Material provided.
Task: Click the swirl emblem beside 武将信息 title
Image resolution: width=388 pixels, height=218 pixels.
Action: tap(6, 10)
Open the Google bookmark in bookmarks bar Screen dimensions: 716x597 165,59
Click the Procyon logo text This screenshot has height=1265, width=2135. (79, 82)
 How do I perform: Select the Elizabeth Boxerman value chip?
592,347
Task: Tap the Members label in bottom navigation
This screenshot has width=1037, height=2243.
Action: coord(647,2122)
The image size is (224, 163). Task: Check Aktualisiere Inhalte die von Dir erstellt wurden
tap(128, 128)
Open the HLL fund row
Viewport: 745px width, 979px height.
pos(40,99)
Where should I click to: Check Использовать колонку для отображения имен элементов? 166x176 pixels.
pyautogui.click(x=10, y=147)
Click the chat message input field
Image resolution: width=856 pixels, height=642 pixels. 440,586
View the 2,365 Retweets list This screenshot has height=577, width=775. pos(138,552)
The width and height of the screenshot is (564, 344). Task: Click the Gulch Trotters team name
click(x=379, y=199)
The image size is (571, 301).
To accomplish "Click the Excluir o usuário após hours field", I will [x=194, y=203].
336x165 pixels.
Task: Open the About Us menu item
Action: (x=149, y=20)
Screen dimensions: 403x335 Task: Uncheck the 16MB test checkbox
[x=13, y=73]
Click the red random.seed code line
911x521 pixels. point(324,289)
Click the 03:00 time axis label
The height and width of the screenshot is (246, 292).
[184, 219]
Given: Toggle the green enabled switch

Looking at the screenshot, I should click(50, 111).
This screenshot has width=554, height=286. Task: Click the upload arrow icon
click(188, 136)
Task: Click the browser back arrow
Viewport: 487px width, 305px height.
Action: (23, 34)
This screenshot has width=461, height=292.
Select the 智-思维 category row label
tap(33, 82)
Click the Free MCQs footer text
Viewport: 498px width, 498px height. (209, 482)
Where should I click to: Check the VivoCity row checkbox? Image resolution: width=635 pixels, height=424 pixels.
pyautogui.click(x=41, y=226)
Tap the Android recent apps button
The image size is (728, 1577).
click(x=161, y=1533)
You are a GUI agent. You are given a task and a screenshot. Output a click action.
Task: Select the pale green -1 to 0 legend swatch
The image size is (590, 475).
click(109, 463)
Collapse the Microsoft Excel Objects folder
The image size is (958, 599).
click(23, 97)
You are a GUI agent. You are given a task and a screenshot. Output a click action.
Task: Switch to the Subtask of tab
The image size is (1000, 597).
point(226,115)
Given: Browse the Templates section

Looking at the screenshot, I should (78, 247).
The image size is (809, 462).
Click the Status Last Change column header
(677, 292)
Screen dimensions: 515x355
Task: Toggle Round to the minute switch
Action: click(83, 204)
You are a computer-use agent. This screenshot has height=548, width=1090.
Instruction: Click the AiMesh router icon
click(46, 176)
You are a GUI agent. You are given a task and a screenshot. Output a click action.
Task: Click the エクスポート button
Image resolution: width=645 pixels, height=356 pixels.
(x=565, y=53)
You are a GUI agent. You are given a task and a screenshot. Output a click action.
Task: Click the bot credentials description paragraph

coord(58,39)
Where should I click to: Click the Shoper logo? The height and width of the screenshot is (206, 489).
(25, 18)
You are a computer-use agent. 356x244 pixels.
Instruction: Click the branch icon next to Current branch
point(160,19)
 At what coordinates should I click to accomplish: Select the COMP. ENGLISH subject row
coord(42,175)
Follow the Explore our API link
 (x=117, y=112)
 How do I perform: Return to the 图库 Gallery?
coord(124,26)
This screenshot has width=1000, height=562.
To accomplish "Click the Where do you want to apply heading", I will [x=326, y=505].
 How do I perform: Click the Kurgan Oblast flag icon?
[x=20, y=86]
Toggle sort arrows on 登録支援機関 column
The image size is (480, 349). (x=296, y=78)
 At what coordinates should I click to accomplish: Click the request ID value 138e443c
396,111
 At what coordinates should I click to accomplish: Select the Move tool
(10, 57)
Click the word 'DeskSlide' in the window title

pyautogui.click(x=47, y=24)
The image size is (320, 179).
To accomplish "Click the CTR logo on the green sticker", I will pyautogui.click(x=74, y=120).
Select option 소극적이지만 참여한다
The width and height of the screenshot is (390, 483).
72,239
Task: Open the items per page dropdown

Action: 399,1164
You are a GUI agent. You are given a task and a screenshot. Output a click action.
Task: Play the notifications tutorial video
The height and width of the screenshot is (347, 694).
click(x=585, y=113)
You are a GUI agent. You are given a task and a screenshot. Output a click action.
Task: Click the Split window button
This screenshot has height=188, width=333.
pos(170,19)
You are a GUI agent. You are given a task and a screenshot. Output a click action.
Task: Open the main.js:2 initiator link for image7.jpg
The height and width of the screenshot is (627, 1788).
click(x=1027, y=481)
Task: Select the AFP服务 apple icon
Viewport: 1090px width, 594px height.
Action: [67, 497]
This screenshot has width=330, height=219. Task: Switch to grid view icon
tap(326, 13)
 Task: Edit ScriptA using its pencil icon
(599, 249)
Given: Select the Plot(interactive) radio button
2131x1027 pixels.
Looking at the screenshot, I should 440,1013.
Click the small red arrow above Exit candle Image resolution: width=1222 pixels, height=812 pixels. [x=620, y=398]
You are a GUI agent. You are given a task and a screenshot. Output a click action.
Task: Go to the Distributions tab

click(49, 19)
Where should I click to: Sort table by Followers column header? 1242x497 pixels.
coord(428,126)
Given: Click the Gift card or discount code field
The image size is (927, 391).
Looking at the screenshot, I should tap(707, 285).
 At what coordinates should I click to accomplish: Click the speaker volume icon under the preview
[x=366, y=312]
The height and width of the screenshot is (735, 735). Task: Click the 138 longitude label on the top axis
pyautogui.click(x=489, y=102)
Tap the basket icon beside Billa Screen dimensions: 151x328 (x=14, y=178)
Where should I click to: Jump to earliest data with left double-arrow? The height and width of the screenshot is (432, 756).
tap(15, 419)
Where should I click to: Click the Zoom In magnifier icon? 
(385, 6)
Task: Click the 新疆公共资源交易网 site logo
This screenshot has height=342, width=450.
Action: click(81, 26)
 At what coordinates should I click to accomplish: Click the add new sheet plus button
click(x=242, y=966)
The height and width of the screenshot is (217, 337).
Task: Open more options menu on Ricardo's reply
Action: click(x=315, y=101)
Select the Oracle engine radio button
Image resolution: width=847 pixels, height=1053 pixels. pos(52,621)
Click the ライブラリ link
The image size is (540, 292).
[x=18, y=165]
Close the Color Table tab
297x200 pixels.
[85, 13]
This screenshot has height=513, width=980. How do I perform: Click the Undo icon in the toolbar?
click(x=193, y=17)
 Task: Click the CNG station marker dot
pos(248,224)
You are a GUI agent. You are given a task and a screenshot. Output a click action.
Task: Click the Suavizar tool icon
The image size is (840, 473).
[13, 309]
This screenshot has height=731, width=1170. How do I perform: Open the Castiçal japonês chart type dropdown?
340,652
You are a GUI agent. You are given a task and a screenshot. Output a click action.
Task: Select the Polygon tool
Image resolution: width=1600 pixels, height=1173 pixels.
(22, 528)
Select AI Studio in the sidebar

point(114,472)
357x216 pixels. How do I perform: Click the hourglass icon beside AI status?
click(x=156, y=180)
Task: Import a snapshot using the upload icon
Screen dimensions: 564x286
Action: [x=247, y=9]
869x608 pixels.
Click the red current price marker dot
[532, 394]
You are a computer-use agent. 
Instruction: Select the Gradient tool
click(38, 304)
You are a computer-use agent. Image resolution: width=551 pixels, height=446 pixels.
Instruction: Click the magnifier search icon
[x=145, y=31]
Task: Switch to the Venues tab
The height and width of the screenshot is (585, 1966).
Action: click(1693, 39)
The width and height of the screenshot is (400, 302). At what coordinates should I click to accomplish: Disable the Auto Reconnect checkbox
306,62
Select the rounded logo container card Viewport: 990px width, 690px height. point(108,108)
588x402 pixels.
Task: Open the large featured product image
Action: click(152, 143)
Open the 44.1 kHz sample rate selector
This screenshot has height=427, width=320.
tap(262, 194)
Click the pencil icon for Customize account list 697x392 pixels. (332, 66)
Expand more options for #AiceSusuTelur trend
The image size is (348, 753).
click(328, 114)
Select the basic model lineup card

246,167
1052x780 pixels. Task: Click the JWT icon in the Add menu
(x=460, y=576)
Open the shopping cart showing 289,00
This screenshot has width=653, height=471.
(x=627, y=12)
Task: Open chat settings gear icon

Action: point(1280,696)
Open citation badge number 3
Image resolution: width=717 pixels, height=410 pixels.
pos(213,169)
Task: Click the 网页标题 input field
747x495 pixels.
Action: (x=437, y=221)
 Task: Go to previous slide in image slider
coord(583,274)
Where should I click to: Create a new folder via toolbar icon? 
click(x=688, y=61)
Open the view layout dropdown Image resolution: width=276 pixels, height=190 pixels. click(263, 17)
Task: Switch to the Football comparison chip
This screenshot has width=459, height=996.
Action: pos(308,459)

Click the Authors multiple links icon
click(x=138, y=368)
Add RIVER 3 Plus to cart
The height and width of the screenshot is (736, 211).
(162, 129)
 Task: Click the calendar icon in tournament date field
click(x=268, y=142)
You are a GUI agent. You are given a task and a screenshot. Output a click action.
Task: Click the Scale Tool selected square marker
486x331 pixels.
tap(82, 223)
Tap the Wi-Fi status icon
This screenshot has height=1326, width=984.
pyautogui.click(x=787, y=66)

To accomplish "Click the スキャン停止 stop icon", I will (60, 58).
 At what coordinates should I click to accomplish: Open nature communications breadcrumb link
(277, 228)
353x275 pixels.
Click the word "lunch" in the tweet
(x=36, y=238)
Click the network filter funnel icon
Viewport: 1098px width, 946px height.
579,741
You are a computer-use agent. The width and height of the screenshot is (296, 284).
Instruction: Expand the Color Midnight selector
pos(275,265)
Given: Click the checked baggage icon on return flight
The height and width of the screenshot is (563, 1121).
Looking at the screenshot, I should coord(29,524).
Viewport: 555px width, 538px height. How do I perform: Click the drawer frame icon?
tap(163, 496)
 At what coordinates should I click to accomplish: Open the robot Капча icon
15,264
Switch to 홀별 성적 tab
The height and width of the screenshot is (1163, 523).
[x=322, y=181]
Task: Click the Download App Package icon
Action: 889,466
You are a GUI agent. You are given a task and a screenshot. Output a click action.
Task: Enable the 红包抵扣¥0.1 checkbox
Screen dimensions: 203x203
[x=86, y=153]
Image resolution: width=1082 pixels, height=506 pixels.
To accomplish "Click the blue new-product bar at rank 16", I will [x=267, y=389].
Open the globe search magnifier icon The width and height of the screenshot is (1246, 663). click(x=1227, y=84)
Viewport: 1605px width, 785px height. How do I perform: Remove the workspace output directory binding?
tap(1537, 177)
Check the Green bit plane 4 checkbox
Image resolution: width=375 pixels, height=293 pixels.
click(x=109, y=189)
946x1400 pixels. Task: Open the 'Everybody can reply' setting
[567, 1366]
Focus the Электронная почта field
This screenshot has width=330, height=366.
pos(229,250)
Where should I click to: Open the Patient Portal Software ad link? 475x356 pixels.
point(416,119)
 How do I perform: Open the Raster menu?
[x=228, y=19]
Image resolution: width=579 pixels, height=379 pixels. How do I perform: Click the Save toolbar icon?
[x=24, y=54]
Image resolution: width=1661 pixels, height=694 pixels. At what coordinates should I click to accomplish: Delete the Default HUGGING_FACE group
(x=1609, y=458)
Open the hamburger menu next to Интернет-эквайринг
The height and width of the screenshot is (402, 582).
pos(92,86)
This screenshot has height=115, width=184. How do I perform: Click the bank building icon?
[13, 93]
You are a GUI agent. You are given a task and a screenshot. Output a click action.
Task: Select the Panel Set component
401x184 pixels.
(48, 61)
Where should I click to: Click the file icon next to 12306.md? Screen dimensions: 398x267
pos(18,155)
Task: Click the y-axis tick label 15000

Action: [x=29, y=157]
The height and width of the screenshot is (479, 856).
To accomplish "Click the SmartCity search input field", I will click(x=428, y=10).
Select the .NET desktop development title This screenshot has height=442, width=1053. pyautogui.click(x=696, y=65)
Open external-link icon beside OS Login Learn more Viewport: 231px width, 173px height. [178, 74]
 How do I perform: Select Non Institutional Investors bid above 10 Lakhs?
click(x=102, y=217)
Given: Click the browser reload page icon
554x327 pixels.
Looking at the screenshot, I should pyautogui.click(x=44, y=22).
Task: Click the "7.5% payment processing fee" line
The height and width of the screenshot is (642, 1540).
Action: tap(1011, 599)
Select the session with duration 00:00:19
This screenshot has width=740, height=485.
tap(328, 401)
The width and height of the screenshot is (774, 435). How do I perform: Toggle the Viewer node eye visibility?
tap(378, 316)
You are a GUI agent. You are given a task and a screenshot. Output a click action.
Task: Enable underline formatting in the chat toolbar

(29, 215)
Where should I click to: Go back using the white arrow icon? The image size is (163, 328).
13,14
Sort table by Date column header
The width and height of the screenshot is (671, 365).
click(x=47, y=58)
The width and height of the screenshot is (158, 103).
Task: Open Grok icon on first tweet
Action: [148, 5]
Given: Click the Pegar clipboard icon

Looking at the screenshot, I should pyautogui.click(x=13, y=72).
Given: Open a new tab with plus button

Requirements. Format the records as a Markdown table with the columns "Number" and "Entry", starting at the first line and ending at the line that contains "Viewport: 498px width, 498px". Include both of those lines and skip any blank lines.

Written solution.
| Number | Entry |
|---|---|
| 1 | Task: Click the swirl emblem beside 武将信息 title |
| 2 | Image resolution: width=388 pixels, height=218 pixels. |
| 3 | Action: tap(6, 10) |
| 4 | Open the Google bookmark in bookmarks bar Screen dimensions: 716x597 165,59 |
| 5 | Click the Procyon logo text This screenshot has height=1265, width=2135. (79, 82) |
| 6 |  How do I perform: Select the Elizabeth Boxerman value chip? |
| 7 | 592,347 |
| 8 | Task: Tap the Members label in bottom navigation |
| 9 | This screenshot has width=1037, height=2243. |
| 10 | Action: coord(647,2122) |
| 11 | The image size is (224, 163). Task: Check Aktualisiere Inhalte die von Dir erstellt wurden |
| 12 | tap(128, 128) |
| 13 | Open the HLL fund row |
| 14 | Viewport: 745px width, 979px height. |
| 15 | pos(40,99) |
| 16 | Where should I click to: Check Использовать колонку для отображения имен элементов? 166x176 pixels. |
| 17 | pyautogui.click(x=10, y=147) |
| 18 | Click the chat message input field |
| 19 | Image resolution: width=856 pixels, height=642 pixels. 440,586 |
| 20 | View the 2,365 Retweets list This screenshot has height=577, width=775. pos(138,552) |
| 21 | The width and height of the screenshot is (564, 344). Task: Click the Gulch Trotters team name |
| 22 | click(x=379, y=199) |
| 23 | The image size is (571, 301). |
| 24 | To accomplish "Click the Excluir o usuário após hours field", I will [x=194, y=203]. |
| 25 | 336x165 pixels. |
| 26 | Task: Open the About Us menu item |
| 27 | Action: (x=149, y=20) |
| 28 | Screen dimensions: 403x335 Task: Uncheck the 16MB test checkbox |
| 29 | [x=13, y=73] |
| 30 | Click the red random.seed code line |
| 31 | 911x521 pixels. point(324,289) |
| 32 | Click the 03:00 time axis label |
| 33 | The height and width of the screenshot is (246, 292). |
| 34 | [184, 219] |
| 35 | Given: Toggle the green enabled switch |
| 36 | Looking at the screenshot, I should click(50, 111). |
| 37 | This screenshot has width=554, height=286. Task: Click the upload arrow icon |
| 38 | click(188, 136) |
| 39 | Task: Click the browser back arrow |
| 40 | Viewport: 487px width, 305px height. |
| 41 | Action: (23, 34) |
| 42 | This screenshot has width=461, height=292. |
| 43 | Select the 智-思维 category row label |
| 44 | tap(33, 82) |
| 45 | Click the Free MCQs footer text |
| 46 | Viewport: 498px width, 498px height. (209, 482) |